Мы уже видели, как порыв к Абсолюту и приятие судьбы могут сделать смерть героя не только трагической, но прежде всего прекрасной; та же форма, если выхолостить из нее дух свободы и бунт против мира, станет китчевой оболочкой «прекрасной смерти», которую будут превозносить (как правило, на словах) тоталитарные режимы XX в. А еще прекрасны могилы, предпочтительно ночью: в глазах Шелли [323] нет, кажется, в Риме более достойной Красоты, чем маленькое кладбище, где покоится его друг Ките. И тот же Шелли, сознательно воспевавший все, связанное с сатаной и вампирами, околдован образом Медузы — ошибочно приписывавшейся Леонардо картиной, где ужас и Красота слиты в единое целое.
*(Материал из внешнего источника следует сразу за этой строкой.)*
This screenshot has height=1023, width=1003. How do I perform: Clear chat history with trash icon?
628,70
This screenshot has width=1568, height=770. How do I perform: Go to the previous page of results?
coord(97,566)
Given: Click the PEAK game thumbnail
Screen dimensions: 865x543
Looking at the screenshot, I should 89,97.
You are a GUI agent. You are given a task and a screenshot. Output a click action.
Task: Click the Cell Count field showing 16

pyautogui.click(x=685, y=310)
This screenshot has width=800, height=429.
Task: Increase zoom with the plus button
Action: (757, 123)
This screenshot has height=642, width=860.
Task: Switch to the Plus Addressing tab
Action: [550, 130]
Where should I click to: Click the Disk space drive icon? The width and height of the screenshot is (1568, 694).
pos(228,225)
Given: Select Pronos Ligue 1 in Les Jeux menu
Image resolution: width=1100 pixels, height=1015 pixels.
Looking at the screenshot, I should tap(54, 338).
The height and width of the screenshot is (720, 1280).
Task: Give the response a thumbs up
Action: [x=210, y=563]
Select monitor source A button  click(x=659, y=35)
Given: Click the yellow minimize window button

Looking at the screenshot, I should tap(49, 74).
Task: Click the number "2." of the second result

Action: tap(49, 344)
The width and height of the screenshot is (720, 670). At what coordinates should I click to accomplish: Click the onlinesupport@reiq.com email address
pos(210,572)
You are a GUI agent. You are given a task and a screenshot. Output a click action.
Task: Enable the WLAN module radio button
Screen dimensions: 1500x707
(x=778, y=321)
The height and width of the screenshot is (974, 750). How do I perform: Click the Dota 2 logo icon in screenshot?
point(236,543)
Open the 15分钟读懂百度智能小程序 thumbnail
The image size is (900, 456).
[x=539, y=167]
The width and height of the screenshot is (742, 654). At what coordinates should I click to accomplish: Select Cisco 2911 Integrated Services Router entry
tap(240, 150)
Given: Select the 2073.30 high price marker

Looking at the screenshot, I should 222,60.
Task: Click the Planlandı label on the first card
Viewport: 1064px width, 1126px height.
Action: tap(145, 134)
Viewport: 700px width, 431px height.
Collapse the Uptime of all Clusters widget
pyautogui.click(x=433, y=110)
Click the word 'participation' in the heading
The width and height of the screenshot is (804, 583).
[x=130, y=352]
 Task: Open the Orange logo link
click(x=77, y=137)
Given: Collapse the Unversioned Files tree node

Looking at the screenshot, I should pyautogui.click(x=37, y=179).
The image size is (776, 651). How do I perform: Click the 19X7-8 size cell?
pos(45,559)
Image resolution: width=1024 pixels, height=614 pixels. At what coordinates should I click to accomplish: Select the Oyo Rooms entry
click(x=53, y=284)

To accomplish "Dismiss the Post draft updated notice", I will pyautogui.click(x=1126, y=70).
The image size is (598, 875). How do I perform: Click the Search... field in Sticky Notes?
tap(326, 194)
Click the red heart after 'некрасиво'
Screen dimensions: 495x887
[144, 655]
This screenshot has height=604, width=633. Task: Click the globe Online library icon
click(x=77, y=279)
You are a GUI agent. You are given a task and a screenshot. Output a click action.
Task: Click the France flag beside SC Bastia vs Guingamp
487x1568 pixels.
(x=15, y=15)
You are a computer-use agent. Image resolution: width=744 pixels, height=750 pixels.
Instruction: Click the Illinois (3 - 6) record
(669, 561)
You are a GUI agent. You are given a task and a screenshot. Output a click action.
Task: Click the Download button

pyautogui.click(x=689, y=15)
Здесь снова романтизм дает новую жизнь мотивам-провозвестникам, звучавшим в предшествовавшие эпохи, и тем самым создает себе традицию: прекрасную смерть предвосхитили томительные сцены Освобожденного Иерусалима, когда умирают Олиндо и Клоринда; сатанизму, худо-бедно предполагающему некоторое очеловечение Сатаны, предшествовал унылый взор Князя тьмы в поэме Джамбаттисты Марино Избиение младенцев, а главное – столь милый сердцу большинства романтиков Сатана Мильтона, Лицифер, несмотря на падение, не утративший своей лучезарной Красоты.

7. Романтизм в опере

[325] Опера XIX в. тоже оказалась не чуждой романтическим проявлениям Красоты. Часто у Верди Красота граничит с царством тьмы и дьявола — и с карикатурой: так, в Риголетто юная красота Джильды соседствует с уродством Риголетто и зловещей мрачностью Спарафучиля, вышедшего из мрака самой черной ночи. Как Риголетто без всякого перехода оставляет злобно-иронический тон и впадает в крайнее самоуничижение, так Джильда воплощает три разных образа женской Красоты. Обезоруживающая наивность шестнадцатилетней девочки, не ведающей о царящем вокруг зле, звучит в арии Дорогое имя, где восторг любви изливается в ангельском пении, кристально чистом, почти бесполом; трагична Красота оскорбленной женщины, пережившей насилие; и тут же перед нами дочь, рыдающая в объятиях отца, волнующая Красота, позволяющая предвидеть трагический финал. Еще неистовее круговорот душераздирающих страстей в Трубадуре, где переплетаются любовь, ревность и месть. Красота выражается в тревожном образе огня: если любовь Леоноры к Манрико — «опасное пламя», то ревность графа — «страшный огонь», образ зловещий, поскольку костер — это одновременно фон всей жизни и роковой удел прекрасной цыганки Азучены. Мастерство Верди проявляется здесь в умении удержать взрывную и центробежную мощь этих образов в рамках прочных и еще традиционных музыкальных структур. Типично романтическое переплетение Красоты и смерти в пессимистическом ключе трактует Вагнер. У него (особенно в Тристане и Изольде) музыкальная полифония позволяет увязать воедино двойную линию колдовского эротизма и трагической судьбы. Удел Красоты — реализоваться не в страсти, но в смерти во имя любви: Красота сторонится дневного света и соскальзывает в объятья ночи через единственно возможную форму соединения — смерть.